A presença de cabo-verdianos, não era, por conseguinte, nova, em Portugal, quando começámos a ouvir falar da imigração. Do ponto de vista do senso comum, a imigração em Portugal só foi apercebida quando chegaram os imigrantes vindos do Leste da Europa, no virar do milénio, designados por ‘ucranianos’, embora esta designação englobasse também falantes de língua(s) românicas(s), como os moldavos ou os romenos.

Em 2004 havia 449.155 cidadãos estrangeiros legalizados em Portugal, com um aumento de 3,11%, em relação ao ano anterior, dos quais 64.164 cabo-verdianos e 66.227 ucranianos. Em 2005, com os primeiros sinais de uma crise, houve um decréscimo da população estrangeira imigrante residente (de -7,27%), recuperada, em parte (1,33%), em

2006 (420.272 cidadãos estrangeiros), com 68.778 cabo-verdianos, mas ainda com uma diminuição de ucranianos residentes nesse ano (44.937)10. Como se depreende, estas duas

comunidades mantiveram-se como as duas primeiras comunidades, falantes de LEs, mais numerosas no país.

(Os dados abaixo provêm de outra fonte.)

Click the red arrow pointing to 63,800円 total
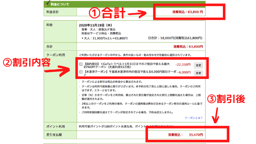 (137, 14)
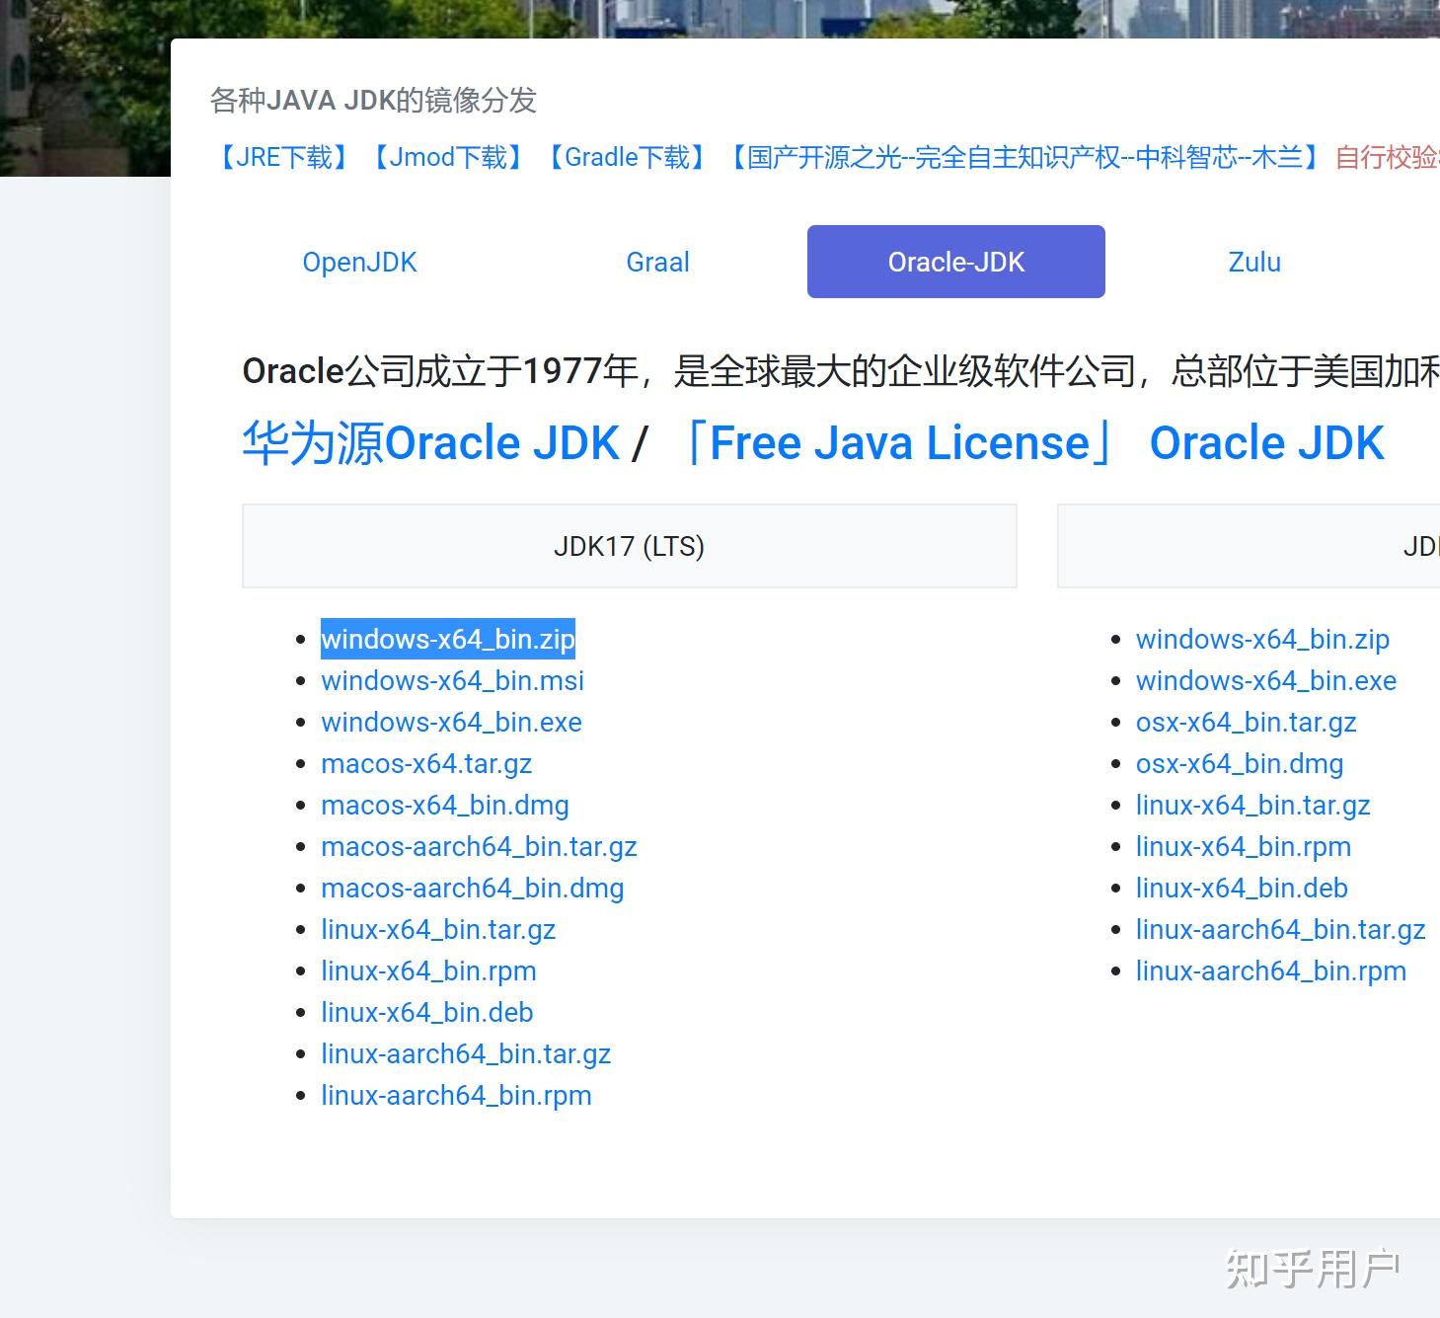
Task: Download linux-aarch64_bin.rpm under JDK17
Action: pyautogui.click(x=456, y=1095)
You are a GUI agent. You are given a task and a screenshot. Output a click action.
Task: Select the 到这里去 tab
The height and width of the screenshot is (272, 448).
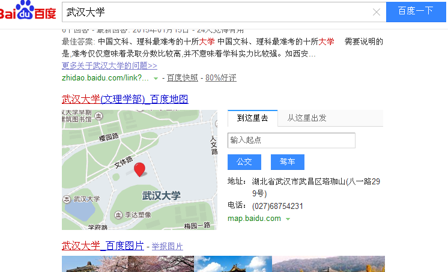pyautogui.click(x=252, y=118)
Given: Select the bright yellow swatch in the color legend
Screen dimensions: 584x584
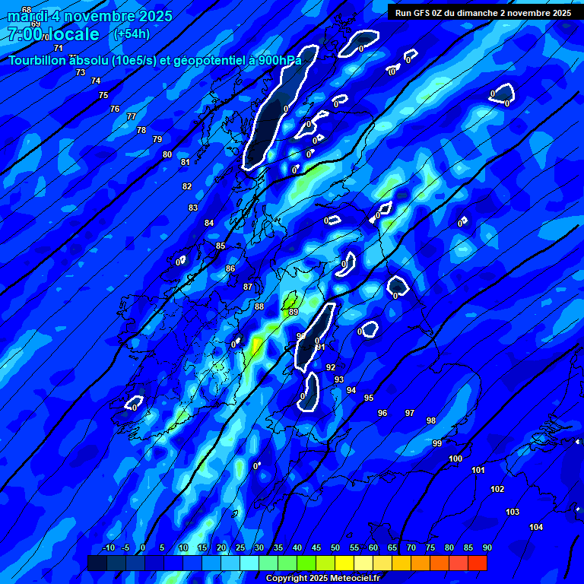Looking at the screenshot, I should (x=344, y=563).
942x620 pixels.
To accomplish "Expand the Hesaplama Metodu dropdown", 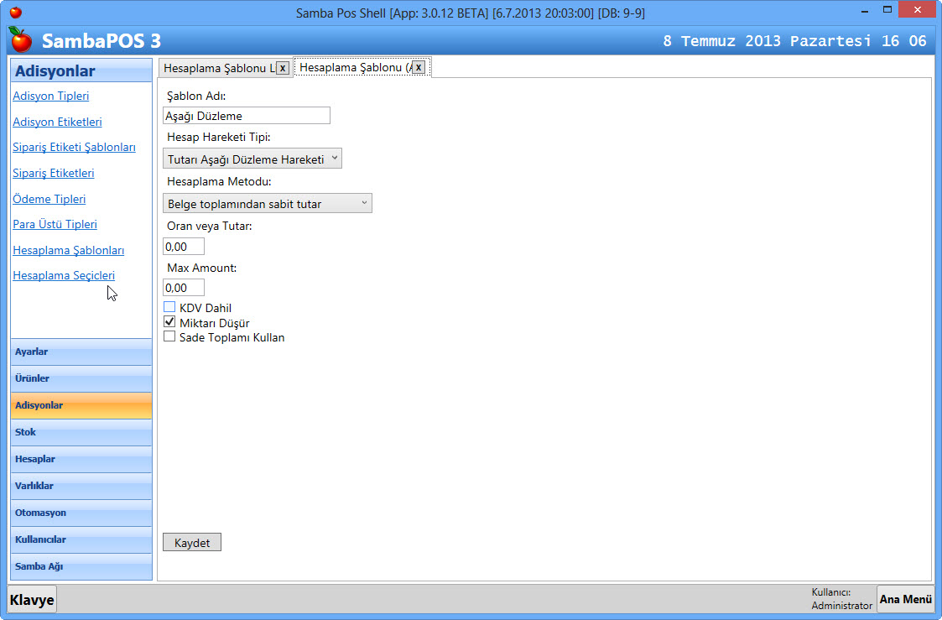I will click(267, 203).
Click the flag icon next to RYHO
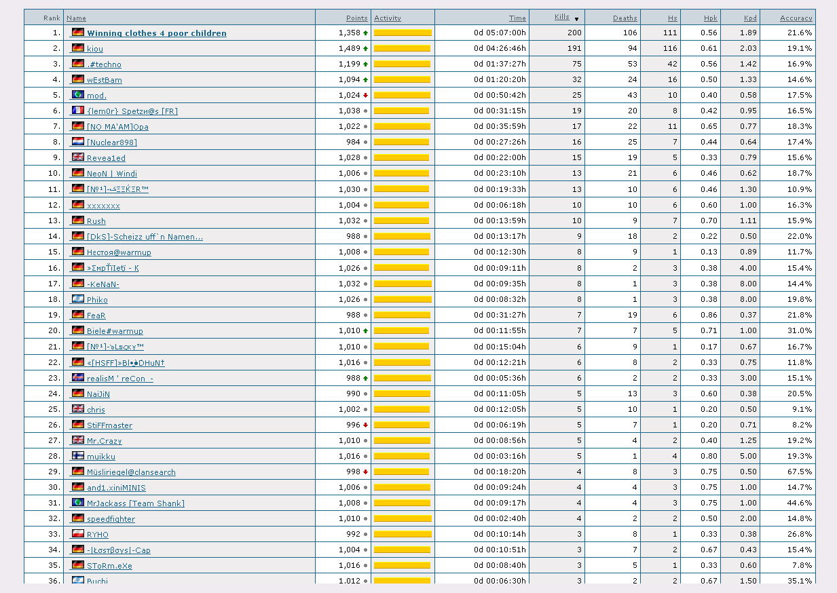This screenshot has height=593, width=837. [x=78, y=534]
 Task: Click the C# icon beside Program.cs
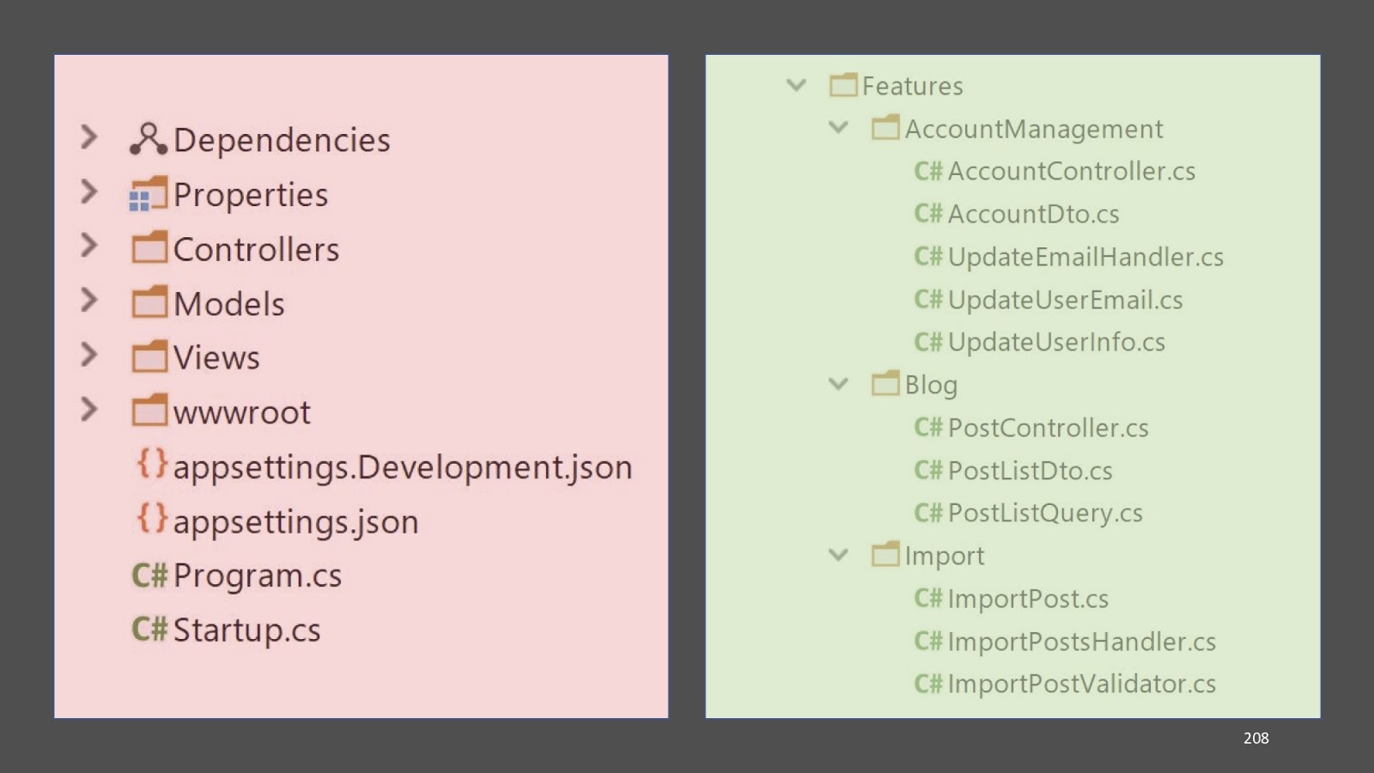pyautogui.click(x=149, y=575)
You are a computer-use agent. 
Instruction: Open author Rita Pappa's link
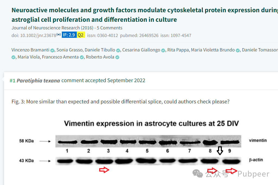point(178,50)
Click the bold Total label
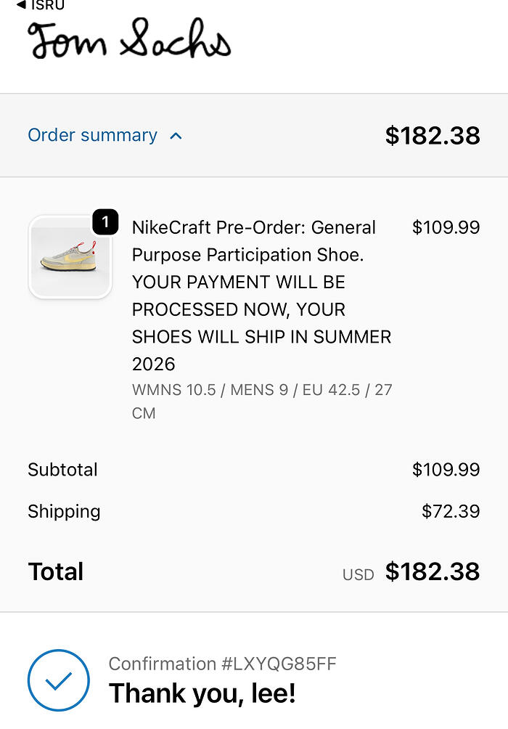508x729 pixels. (x=56, y=571)
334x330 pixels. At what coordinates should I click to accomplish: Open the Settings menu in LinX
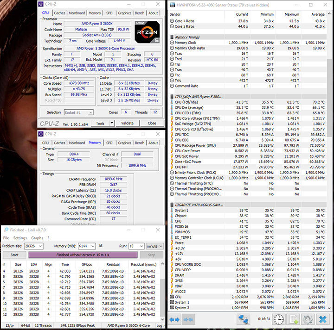coord(20,238)
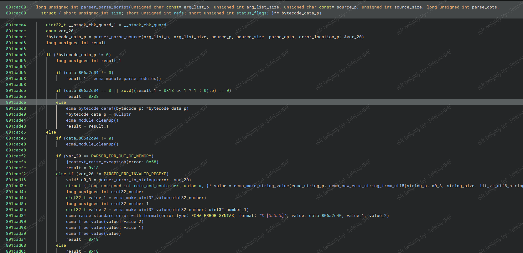Click the __stack_chk_guard symbol

(x=145, y=25)
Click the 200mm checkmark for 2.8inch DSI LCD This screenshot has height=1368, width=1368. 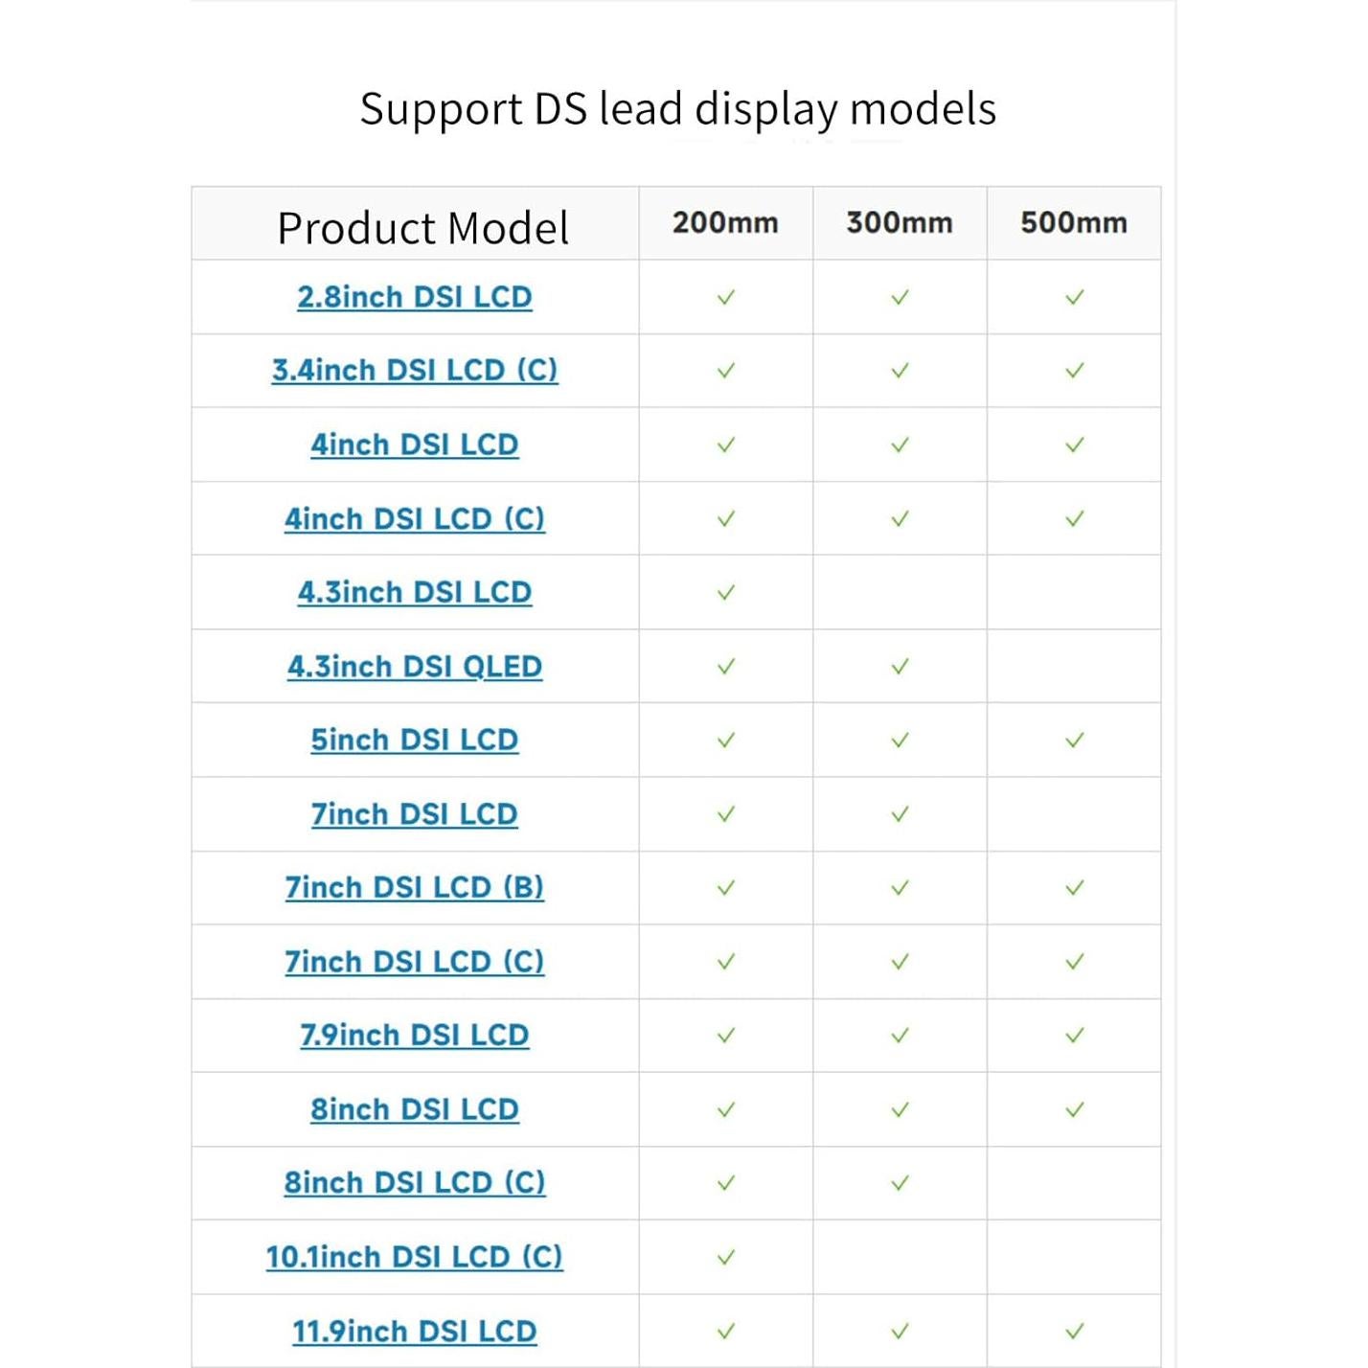pyautogui.click(x=726, y=298)
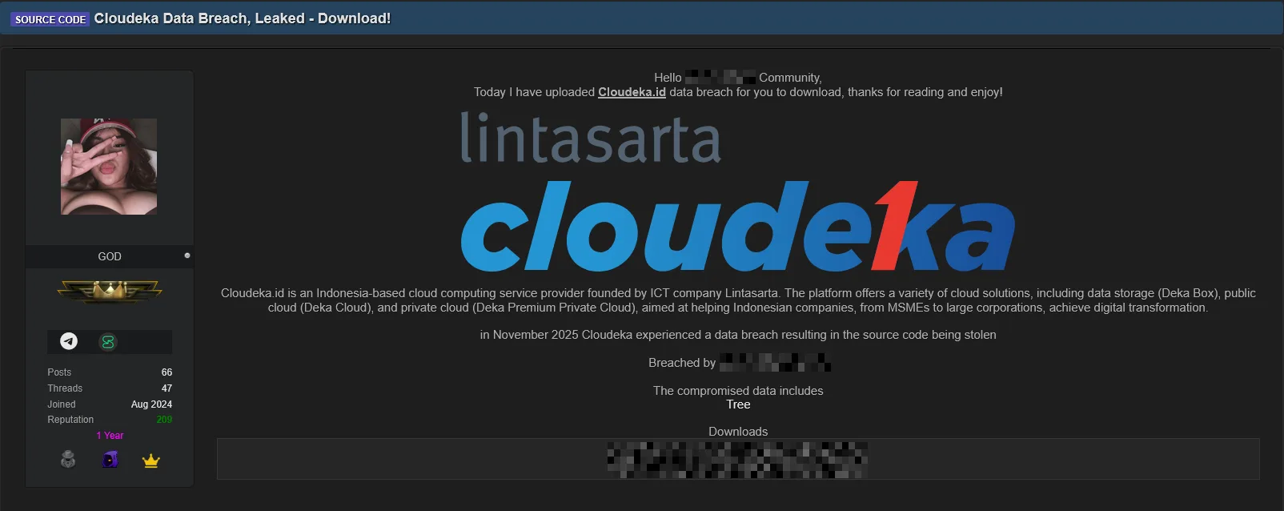Click the status dot beside GOD

[187, 256]
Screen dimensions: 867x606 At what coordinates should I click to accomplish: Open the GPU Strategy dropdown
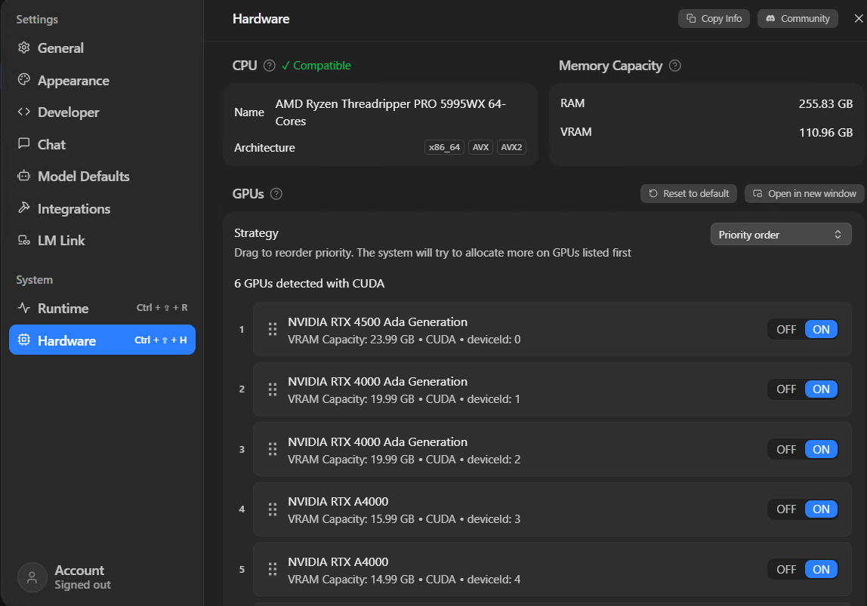click(780, 234)
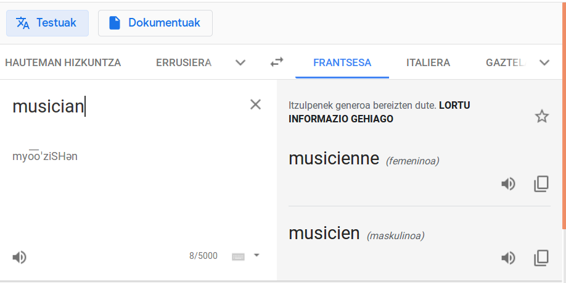This screenshot has width=566, height=283.
Task: Clear the source text with the X icon
Action: pyautogui.click(x=255, y=104)
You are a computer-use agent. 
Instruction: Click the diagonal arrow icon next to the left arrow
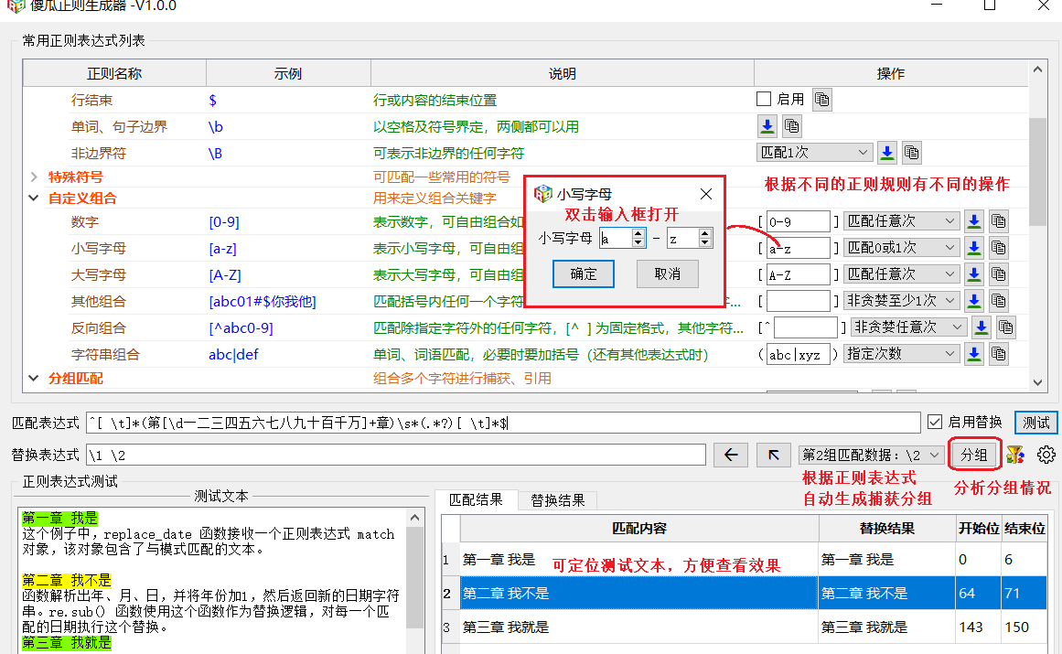(x=773, y=455)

Quase dez anos depois, as tendências na imigração apontam para a consolidação da tendência de decréscimo do número de estrangeiros residentes em Portugal, com 388.731 cidadãos com título de residência válido (-1,6%); redução da representatividade da população estrangeira proveniente da CPLP, evidenciando-se as nacionalidades brasileira (com um total de 82.590 cidadãos), cabo-verdiana (38.674) e angolana (17.230). A nacionalidade ucraniana representa a 3.ª nacionalidade estrangeira no país (35.779). Os principais fatores explicativos prendem-se com a aquisição da nacionalidade portuguesa, com a alteração de fluxos migratórios e com o impacto da atual crise económica no mercado laboral (SEF, 2016, pp.12-13).

Na sequência de vários movimentos migratórios de Cabo Verde para Portugal, a comunidade cabo-verdiana continua, como vemos, como uma das comunidades mais importantes e mais antigas. Este destaque de que a comunidade cabo-verdiana deveria ser alvo, deve-se tanto ao elevado número de cabo-verdianos em Portugal, como já referido, como, e sobretudo, ao longo trajeto destes na sociedade portuguesa, principalmente ao longo destes últimos cinquenta anos. Neste contexto, a LCV mantém a toda a sua vitalidade, sendo a LE mais falada no país.

Uma abordagem ecolinguística compreende as relações entre línguas e meio ambiente (Calvet, 1999; Couto, 2009; Hauger, 1972/2001), constituindo o meio ambiente de uma língua a sociedade que a fala (The true environment of a language is the society that uses it as one of its codes, Haugen, 2001, p.57). Tendo em conta a vitalidade da LCV, a língua minoritária estrangeira mais usada em Portugal, seria, porventura, o momento de lhe ser concedida alguma atenção em termos de políticas linguísticas.